> _What the task asks_
Gather every line below where "flag" appears.

- - -

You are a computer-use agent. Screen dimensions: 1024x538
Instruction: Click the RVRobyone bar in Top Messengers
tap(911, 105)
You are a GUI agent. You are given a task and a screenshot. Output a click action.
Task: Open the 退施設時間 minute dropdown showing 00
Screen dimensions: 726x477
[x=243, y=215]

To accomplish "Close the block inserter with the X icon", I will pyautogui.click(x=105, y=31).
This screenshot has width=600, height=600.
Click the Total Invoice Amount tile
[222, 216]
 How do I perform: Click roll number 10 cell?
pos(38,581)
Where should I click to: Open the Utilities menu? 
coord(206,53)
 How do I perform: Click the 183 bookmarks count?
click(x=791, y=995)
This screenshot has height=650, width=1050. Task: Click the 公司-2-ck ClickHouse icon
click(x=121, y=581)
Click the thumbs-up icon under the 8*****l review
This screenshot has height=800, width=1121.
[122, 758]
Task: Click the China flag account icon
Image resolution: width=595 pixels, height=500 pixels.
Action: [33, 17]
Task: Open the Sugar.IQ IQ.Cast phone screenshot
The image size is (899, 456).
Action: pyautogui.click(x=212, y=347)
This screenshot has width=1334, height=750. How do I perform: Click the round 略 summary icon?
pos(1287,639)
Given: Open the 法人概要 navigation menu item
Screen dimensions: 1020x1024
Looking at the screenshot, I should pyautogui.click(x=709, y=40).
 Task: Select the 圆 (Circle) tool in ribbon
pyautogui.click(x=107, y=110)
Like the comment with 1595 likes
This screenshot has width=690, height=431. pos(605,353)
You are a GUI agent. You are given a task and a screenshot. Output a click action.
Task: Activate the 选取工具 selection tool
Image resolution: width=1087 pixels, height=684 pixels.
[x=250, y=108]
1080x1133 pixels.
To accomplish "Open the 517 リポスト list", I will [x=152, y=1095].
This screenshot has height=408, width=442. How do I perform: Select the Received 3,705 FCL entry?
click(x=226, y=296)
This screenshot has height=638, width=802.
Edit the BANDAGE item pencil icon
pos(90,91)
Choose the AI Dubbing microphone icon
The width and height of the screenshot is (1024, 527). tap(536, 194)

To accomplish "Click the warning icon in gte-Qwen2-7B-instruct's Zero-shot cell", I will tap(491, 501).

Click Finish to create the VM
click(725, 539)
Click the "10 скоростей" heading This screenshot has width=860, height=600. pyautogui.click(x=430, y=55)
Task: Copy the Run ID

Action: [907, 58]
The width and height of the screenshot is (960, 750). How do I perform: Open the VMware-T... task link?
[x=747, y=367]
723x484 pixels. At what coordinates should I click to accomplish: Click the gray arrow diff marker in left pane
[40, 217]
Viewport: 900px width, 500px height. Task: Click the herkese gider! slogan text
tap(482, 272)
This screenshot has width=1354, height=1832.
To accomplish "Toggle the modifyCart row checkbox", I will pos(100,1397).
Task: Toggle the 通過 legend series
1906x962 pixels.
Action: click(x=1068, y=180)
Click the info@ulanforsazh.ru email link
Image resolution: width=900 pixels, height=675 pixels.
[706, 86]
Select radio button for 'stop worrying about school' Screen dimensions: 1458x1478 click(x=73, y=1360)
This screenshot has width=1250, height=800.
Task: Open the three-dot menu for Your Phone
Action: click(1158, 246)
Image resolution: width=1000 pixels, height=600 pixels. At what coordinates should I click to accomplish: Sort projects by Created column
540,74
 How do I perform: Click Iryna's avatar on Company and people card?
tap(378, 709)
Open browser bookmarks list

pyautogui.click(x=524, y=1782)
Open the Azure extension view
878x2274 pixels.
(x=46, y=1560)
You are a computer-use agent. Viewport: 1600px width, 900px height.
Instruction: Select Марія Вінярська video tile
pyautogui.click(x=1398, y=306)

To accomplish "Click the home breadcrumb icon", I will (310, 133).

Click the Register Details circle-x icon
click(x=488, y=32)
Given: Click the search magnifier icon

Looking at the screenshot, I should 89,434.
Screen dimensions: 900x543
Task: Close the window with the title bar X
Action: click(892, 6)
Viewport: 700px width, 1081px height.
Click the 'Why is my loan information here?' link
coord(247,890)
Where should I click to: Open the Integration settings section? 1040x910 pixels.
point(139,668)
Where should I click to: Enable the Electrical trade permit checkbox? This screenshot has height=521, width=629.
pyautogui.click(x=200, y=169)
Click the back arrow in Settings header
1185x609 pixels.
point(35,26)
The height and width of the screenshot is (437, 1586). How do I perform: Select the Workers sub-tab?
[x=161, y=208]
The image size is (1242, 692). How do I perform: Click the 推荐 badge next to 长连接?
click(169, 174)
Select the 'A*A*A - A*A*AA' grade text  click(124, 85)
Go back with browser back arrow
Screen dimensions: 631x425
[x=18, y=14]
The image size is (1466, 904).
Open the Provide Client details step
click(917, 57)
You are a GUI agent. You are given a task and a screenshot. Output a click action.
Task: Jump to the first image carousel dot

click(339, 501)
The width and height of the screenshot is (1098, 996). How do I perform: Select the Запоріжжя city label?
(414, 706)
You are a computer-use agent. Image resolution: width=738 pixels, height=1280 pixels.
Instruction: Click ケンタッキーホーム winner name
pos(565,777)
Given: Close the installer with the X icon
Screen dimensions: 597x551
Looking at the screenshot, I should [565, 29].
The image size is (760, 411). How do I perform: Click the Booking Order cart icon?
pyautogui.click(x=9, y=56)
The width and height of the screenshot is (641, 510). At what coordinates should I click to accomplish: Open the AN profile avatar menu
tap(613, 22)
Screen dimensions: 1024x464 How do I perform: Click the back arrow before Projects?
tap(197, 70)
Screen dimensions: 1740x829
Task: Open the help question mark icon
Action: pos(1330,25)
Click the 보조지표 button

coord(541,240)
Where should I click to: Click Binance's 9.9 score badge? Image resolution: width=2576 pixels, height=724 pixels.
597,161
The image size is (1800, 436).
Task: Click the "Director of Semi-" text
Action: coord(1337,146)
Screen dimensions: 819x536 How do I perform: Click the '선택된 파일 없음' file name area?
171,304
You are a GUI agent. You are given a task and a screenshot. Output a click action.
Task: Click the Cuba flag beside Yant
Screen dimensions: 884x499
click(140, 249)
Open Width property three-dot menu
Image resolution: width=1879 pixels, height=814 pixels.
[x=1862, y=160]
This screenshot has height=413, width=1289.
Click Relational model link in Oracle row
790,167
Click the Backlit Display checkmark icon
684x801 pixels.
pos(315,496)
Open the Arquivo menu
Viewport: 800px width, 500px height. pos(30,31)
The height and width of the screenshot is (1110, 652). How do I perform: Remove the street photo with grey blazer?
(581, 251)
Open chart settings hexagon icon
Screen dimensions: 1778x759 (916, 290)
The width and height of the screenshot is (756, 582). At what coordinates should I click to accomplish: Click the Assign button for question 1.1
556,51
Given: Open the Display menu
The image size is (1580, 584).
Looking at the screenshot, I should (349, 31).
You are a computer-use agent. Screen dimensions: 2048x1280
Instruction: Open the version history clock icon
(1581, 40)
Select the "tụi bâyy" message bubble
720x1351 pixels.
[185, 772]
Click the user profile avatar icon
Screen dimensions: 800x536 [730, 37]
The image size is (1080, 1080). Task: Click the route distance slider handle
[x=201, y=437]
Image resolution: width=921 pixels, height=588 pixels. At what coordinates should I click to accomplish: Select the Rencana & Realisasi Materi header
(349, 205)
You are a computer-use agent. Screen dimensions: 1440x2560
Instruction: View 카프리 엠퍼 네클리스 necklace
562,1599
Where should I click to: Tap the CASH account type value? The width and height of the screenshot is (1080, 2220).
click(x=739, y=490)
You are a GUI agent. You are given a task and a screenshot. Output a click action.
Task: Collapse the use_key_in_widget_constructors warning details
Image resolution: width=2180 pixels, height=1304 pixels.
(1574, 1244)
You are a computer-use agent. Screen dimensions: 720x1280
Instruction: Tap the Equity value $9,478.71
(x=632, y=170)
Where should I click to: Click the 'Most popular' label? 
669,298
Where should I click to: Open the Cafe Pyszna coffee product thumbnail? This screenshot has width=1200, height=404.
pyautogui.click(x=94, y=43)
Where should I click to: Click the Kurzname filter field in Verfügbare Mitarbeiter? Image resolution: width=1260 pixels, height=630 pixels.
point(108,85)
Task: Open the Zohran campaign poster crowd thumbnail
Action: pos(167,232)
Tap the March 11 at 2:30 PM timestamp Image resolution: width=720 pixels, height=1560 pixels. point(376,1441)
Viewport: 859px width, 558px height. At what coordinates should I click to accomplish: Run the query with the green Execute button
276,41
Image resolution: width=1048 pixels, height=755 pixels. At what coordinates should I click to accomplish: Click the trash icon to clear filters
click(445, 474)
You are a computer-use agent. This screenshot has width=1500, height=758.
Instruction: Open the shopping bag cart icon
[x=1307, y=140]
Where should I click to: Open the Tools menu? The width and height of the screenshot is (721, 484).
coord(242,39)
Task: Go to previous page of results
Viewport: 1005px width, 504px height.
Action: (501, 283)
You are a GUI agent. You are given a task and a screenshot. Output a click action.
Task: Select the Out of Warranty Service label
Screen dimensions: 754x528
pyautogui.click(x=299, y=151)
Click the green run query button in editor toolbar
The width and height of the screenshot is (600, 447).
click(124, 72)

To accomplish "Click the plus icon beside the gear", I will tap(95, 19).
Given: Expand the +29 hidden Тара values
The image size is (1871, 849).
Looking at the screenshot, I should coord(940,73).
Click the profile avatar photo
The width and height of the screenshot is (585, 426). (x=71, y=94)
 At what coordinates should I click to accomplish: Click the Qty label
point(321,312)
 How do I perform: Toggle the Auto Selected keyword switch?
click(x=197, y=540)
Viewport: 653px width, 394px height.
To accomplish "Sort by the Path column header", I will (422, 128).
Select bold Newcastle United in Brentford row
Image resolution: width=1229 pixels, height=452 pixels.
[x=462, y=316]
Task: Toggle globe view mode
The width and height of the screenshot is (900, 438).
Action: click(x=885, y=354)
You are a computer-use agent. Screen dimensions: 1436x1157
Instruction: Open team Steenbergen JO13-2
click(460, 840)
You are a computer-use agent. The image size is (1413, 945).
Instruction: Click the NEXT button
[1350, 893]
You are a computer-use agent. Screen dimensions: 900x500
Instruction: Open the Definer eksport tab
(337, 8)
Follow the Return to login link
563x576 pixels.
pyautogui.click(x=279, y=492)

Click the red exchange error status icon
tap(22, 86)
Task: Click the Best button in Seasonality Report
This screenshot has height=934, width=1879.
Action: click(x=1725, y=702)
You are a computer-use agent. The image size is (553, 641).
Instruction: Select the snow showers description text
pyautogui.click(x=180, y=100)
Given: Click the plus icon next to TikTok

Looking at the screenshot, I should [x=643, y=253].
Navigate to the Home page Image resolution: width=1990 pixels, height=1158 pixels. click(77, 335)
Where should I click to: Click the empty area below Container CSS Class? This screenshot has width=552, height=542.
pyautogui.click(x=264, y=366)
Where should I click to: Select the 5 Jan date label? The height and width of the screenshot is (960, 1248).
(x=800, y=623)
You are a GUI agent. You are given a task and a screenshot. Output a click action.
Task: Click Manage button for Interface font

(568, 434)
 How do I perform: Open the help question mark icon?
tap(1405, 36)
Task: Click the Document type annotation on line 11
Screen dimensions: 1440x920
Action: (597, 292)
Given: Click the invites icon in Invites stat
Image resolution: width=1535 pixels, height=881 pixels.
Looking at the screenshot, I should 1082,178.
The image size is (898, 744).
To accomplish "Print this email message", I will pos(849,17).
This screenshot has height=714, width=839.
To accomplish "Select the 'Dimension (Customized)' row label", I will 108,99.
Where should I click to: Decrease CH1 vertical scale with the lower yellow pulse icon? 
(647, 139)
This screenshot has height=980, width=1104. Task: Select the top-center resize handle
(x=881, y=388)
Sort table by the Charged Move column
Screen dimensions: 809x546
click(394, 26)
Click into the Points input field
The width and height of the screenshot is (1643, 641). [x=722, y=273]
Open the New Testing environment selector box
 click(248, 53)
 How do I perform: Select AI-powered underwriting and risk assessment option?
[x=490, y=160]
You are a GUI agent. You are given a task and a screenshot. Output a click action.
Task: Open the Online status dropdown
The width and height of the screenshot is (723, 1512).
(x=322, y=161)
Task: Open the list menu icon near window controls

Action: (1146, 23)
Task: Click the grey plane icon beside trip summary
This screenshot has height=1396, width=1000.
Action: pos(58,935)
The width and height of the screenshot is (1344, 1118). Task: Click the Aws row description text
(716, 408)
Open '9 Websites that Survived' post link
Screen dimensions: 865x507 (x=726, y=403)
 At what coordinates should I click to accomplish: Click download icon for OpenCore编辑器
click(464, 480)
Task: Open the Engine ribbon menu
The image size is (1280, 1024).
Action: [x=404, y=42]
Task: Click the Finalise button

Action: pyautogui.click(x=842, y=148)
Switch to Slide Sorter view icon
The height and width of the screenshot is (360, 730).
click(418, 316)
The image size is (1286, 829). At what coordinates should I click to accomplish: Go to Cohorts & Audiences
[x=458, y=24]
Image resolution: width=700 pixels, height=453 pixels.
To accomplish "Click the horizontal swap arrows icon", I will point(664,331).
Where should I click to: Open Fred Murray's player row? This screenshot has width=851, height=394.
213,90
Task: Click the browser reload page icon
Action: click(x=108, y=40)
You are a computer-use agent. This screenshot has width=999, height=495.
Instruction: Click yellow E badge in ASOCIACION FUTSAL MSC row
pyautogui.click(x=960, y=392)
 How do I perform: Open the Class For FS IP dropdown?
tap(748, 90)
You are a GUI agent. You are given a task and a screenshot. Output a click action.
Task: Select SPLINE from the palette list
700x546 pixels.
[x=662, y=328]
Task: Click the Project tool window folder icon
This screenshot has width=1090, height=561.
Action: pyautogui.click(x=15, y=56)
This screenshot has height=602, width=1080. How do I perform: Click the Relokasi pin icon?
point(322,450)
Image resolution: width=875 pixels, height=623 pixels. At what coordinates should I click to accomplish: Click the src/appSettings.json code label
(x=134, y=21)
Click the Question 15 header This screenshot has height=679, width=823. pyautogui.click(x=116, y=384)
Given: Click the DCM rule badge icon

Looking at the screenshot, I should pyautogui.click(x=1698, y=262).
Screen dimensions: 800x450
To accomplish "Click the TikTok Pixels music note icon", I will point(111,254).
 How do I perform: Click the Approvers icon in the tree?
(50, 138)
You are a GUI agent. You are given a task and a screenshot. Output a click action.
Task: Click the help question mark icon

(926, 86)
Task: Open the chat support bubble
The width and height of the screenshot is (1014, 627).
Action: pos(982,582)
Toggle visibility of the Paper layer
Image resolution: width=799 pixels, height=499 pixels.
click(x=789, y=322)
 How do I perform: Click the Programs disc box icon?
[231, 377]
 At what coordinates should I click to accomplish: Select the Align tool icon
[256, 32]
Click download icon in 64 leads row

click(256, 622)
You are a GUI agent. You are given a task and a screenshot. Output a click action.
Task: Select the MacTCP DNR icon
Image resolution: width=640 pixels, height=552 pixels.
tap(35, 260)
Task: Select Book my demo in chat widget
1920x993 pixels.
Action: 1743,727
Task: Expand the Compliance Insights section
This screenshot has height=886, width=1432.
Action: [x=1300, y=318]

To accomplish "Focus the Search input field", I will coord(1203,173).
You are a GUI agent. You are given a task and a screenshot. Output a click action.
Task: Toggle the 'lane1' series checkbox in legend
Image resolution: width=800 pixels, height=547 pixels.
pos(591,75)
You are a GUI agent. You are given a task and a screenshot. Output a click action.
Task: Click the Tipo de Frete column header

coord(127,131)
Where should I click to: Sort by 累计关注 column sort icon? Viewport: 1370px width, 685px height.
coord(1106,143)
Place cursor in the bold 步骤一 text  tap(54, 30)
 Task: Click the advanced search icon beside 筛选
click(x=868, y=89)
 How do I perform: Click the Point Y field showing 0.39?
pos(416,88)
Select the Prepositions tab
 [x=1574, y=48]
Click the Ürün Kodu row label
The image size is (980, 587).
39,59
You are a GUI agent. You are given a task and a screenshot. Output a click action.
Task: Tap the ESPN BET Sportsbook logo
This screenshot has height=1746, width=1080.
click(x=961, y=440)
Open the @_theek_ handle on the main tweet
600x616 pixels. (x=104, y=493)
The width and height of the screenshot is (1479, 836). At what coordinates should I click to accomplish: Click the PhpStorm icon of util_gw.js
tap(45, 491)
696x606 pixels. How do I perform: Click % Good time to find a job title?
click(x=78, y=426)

- - -

> _Worked solution_
Task: Click the China flag account icon
Task: Click the Cuba flag beside Yant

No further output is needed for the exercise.